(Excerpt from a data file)

·····

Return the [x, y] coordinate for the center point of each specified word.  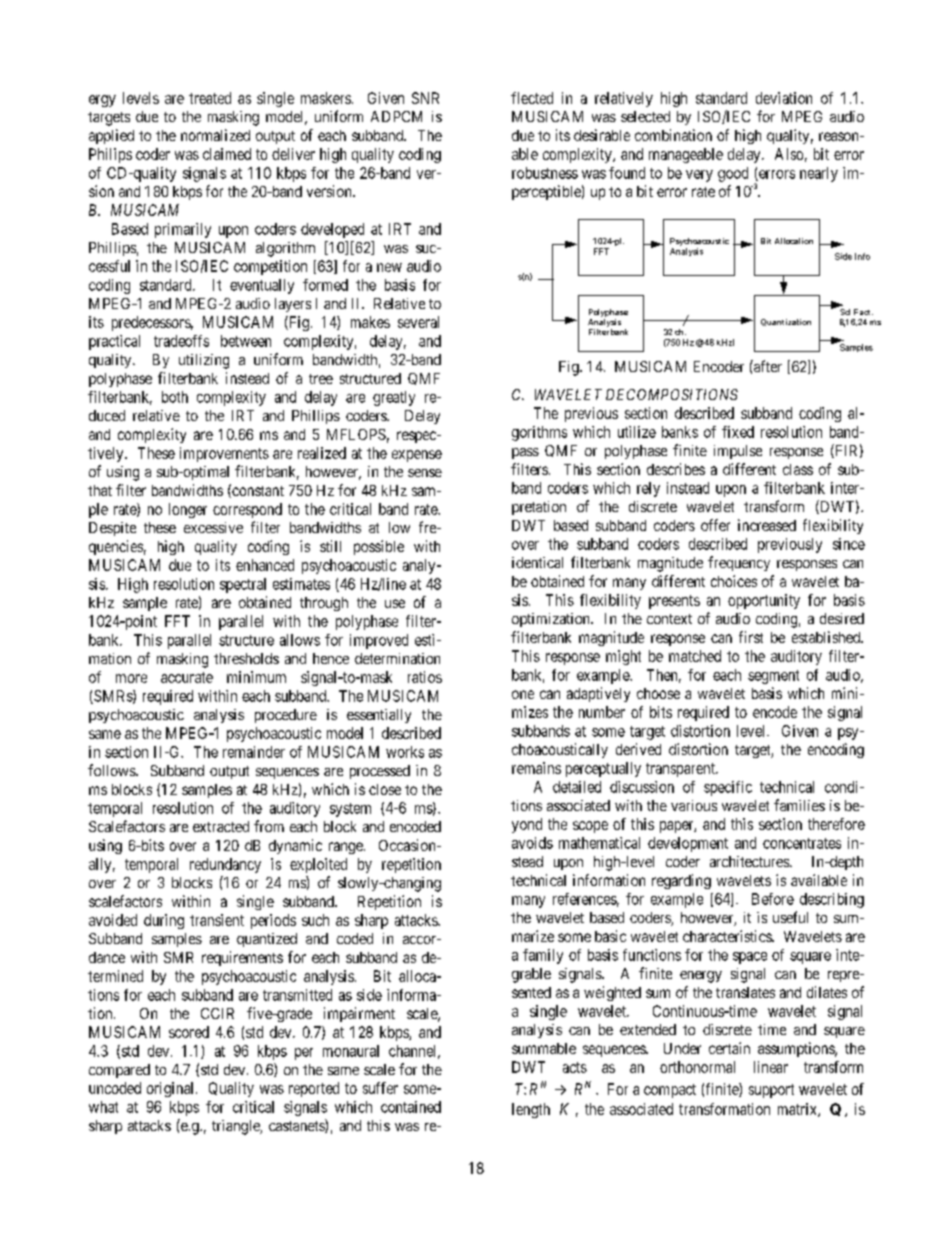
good [733, 174]
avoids [532, 843]
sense [425, 473]
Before [773, 899]
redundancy [225, 865]
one [523, 694]
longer [188, 510]
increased [767, 525]
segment [773, 677]
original [172, 1089]
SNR [425, 98]
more [131, 678]
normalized [215, 135]
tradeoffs [181, 341]
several [418, 322]
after [767, 366]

·····

Repeat all of the entries above verbatim, omitting the pictures.

■ **Solution**:
Return the [x, y] coordinate for the center point of each specified word.  
good [733, 174]
avoids [532, 843]
sense [425, 473]
Before [773, 899]
redundancy [225, 865]
one [523, 694]
longer [188, 510]
increased [767, 525]
segment [773, 677]
original [172, 1089]
SNR [425, 98]
more [131, 678]
normalized [215, 135]
tradeoffs [181, 341]
several [418, 322]
after [767, 366]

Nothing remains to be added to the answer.